Un chiffre de nature à frapper les esprits a très opportunément « fuité ». La dette publique française totale serait supérieure aux 1 067 milliards officiels fin 2004. Elle atteindrait en fait 2 000 milliards,
soit environ 32 000 euros par habitant. Les experts ont également pris en compte le montant des retraites qu'il faudra payer aux agents de l'Etat et à ceux de la fonction publique territoriale et des hôpitaux (900 milliards au total). Pas de panique quand même. Une partie de ces engagements sont à très long terme. Il n'y aura pas de nouvel impôt pour rembourser la dette publique.


Que compte faire le gouvernement de ces chiffres ? Préparer l'opinion à un virage de la politique économique vers plus de rigueur ? Non, aucun plan secret n'est en préparation. Le ministre veut placer l'endettement au coeur du «débat politique», selon ses mots, pour favoriser une prise de conscience des enjeux. Soit. Mais il donne furieusement l'impression d'être le pyromane qui crie au feu. Que fait-il pour éteindre l'incendie ? Pas grand-chose. S'il juge que «la France vit au-dessus de ses moyens», pourquoi ne serre-t-il pas les boulons lui-même ? Le déficit prévu pour l'an prochain s'élève à 46,8 milliards d'euros. Et encore, Thierry Breton a retenu des hypothèses de croissance économique optimistes (entre 2% et 2,5%), qui enjolivent les recettes du Budget et de la Sécurité sociale.

Si la croissance fléchit, la France risque de franchir le seuil des 3% prévus par Maastricht pour la quatrième année consécutive. Notre pays n'est pas en faillite, mais c'est celui dont la situation financière s'est le plus dégradée depuis dix ans. Certains de nos voisins ont consenti à des efforts constants. Ainsi la Belgique, qui était à la dérive avec un déficit deux fois supérieur au nôtre, dégage désormais des excédents. Chaque année, elle rembourse une partie de sa dette, qui a baissé d'un tiers.
En France, une politique d'expédients pour boucher les trous tient lieu de stratégie économique.

L'énorme programme de privatisation conduit en vingt ans a été gaspillé.

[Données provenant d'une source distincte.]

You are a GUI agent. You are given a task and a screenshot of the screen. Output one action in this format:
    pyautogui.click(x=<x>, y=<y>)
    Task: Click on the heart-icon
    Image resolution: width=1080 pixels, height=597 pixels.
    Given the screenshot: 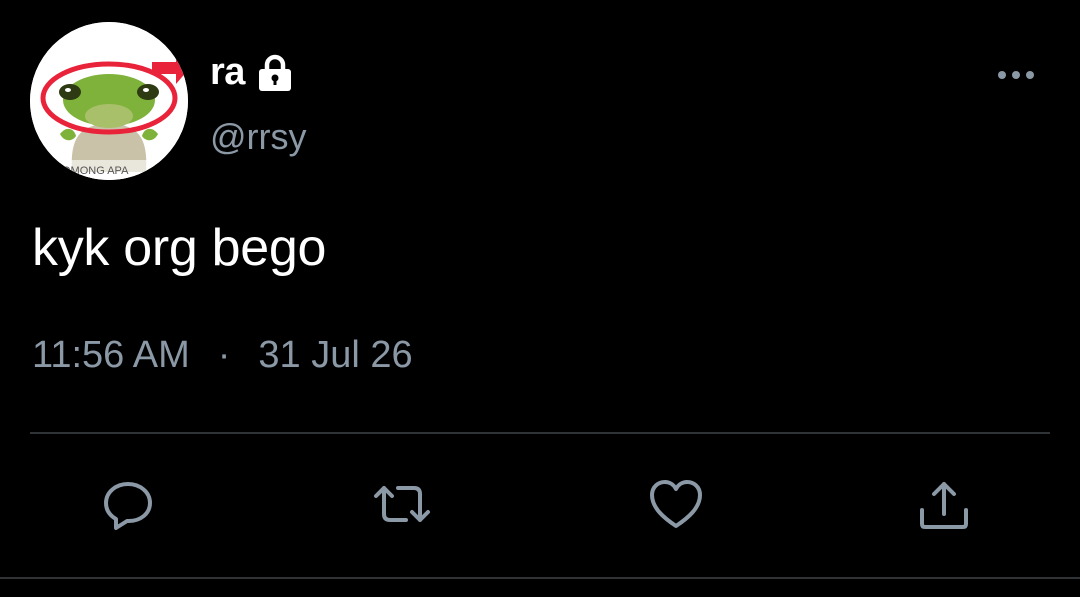 What is the action you would take?
    pyautogui.click(x=676, y=506)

Les cessions d'actifs publics ont rapporté près de 80 milliards d'euros, selon Bercy, dont 9 milliards seulement ont servi au désendettement (plus 1,6 milliard pour le Fonds de Réserve des Retraites). Autre exemple : la réduction des effectifs de l'Etat.
Tous les experts recommandent de profiter des départs massifs à la retraite des fonctionnaires dus au baby-boom (environ 70 000 par an).
L'an prochain, 5 300 postes seulement ne seront pas remplacés. Moins qu'en 2005 ! L'Etat ralentit au lieu d'accélérer. Or un fonctionnaire engagé pèse sur les comptes durant toute sa vie active et sa retraite.
Trucs et ficelles comptables abondent pour donner l'impression que le gouvernement tient son cap. Ainsi, il a entrepris d'adosser les régimes de retraite des entreprises publiques (La Poste, la Banque de France...) au régime général. Pas pour les réformer et aligner leurs conditions sur celles des autres Français. Non, l'intérêt de l'Etat est strictement comptable. A chaque fois, ces sociétés versent un chèque de dédommagement qui servira à couvrir les retraites futures : 7,3 milliards pour EDF en 2005 ! Cette mesure ponctuelle permet de réduire artificiellement le déficit mais n'améliore pas la situation d'ensemble.
Charles de Courson, député UDF, spécialiste budgétaire de son parti, qui n'a pas voté le projet de loi de finances, a traqué les artifices de présentation. Il se montre sévère sur le dérapage des dépenses, «une
fuite en avant qui mène au désastre». Les experts de Thierry Breton peuvent donc tirer le signal d'alarme : il faut stopper la croissance continue de la dette. Cette année, les intérêts payés représenteront autant que les recettes de l'impôt sur le revenu. Et comme les étrangers détiennent une bonne partie des créances, envoyez vos chèques à Wall Street.